Per chi non ha molto tempo a disposizione, la cosa migliore è effettuare il tatuaggio la sera o il tardo pomeriggio facendo una doccia prima di arrivare dall’artista, e farsi applicare decorazione e garze adesive (hypafix) per tenerle la sera e la notte.

Ci sono diversi mezzi che possono essere utilizzati per stendere l’hennè : il Conetto o Cono (una piccola sac a poche fatta a mano con cellophane), siringa senza ago, ago o legnetto (che non va a pungere in alcun modo la pelle ma solo a stendere il prodotto), o flaconi applicatori con diverse punte di metallo per il controllo della quantità di prodotto uscito.

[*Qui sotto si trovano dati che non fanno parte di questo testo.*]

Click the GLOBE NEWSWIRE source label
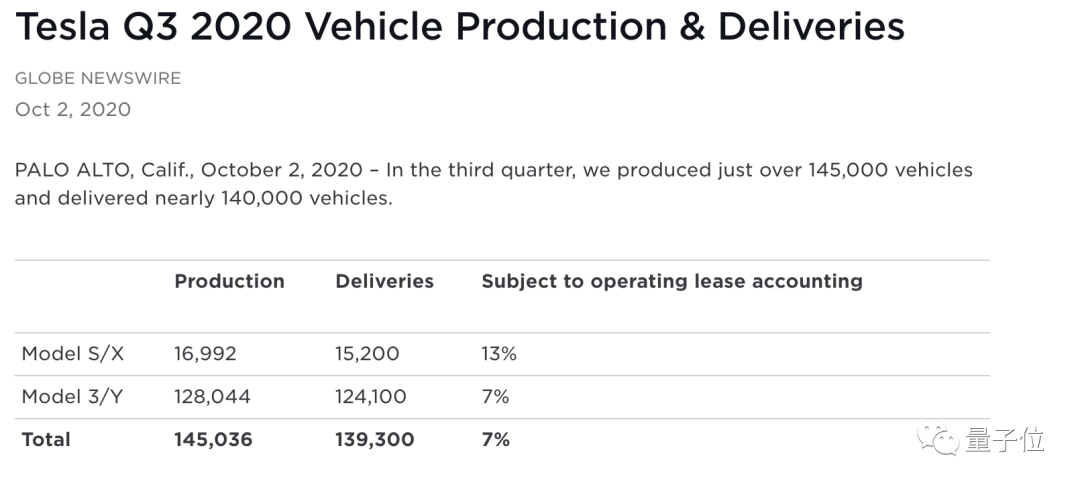1080x487 pixels. (98, 79)
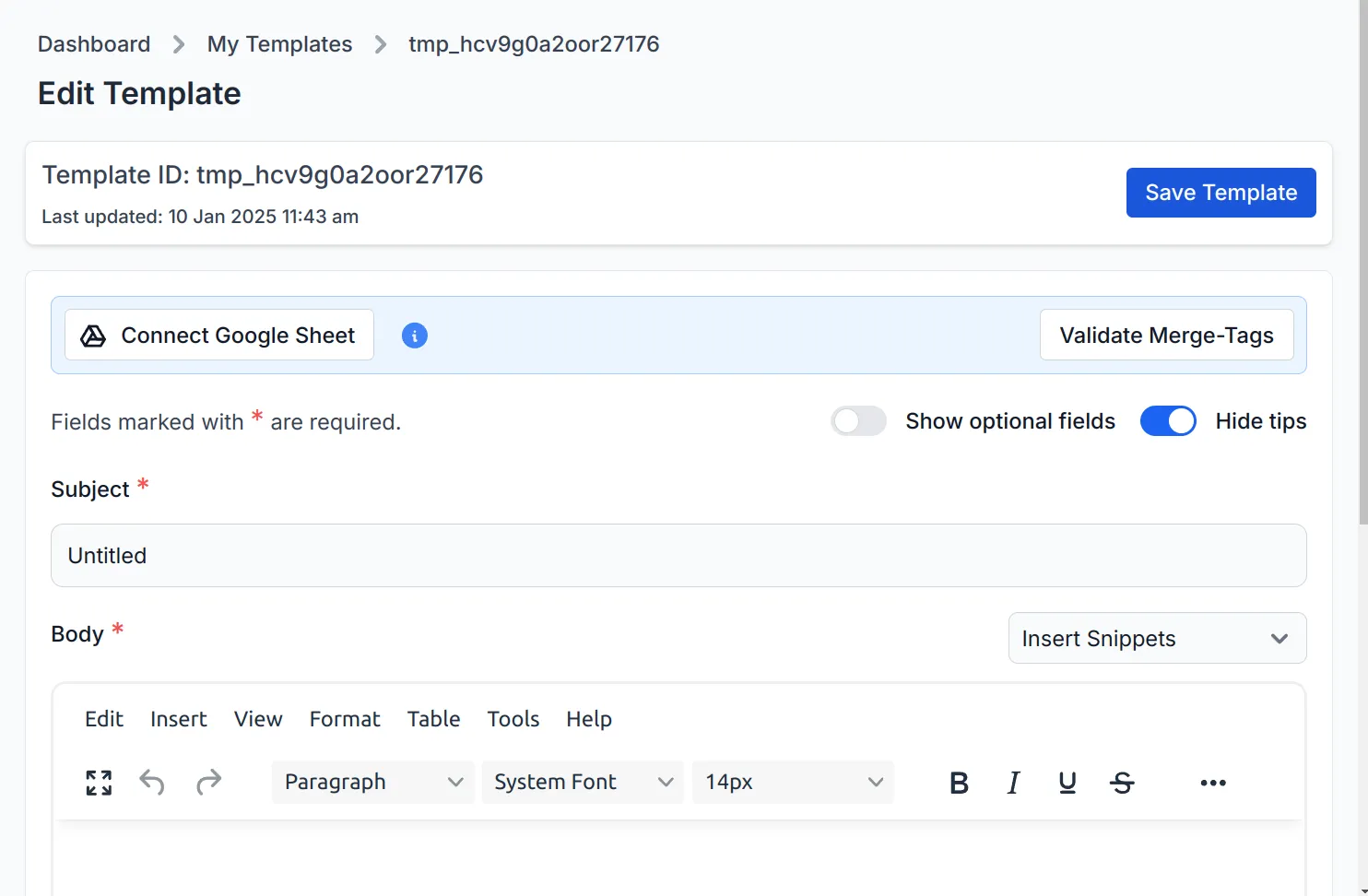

Occorre ricordare che l’hennè esiste solo nella colorazione marrone-rosso; il famoso hennè nero, infatti, non esiste. Esiste un prodotto tintorio tossico, che può essere creato con una piccola percentuale di hennè con o senza altre erbe tintorie ed alcuni elementi tossici, illegali e dannosi per la pelle. Non è atipico infatti riscontrare con il famoso tatuaggio temporaneo in spiaggia, la reazione allergica e purtroppo, conseguenti infezioni e cicatrici. Una sostanza che spessissimo è contenuta in questi prodotti è la para-fenilendiammina, una sostanza chimica compresa tra i più potenti allergeni da contatto. Può causare severe reazioni allergiche con prurito, rigonfiamento della pelle tatuata, bolle, dermatiti, senso di malessere generale, ed anche rigonfiamento dei gangli linfatici con conseguente sensibilizzazione da allergene che comporta un’ulteriore maggiore sensibilità futura e reattività all’allergene.

Ma non solo, a volte viene anche aggiunta ammoniaca, o altri additivi che bruciano la pelle con l’intento di far permanere più a lungo il tatuaggio.

Dunque per quanto tempo l’henné rimane sulla pelle?

La nostra pelle è formata da 3 strati principali e l’hennè naturale tinge esclusivamente il primo strato superficiale. Il ricambio di quest’ultimo avviene normalmente ogni 2-3 settimane per cui la durata di un hennè non può superare la ventina di giorni.

Il colore dell’hennè come la durata, cambia anch’esso! Dove abbiamo la pelle più spessa e calda, avremo un colore più scuro poiché il calore aiuta la macchia e uno strato più spesso di pelle permette maggiore concentrazione di colore.

Infine occorre ricordare che l’hennè naturale si riconosce immediatamente: sa di fieno, erba e oli essenziali di fragranza fresca come Tea Tree e Cajeput.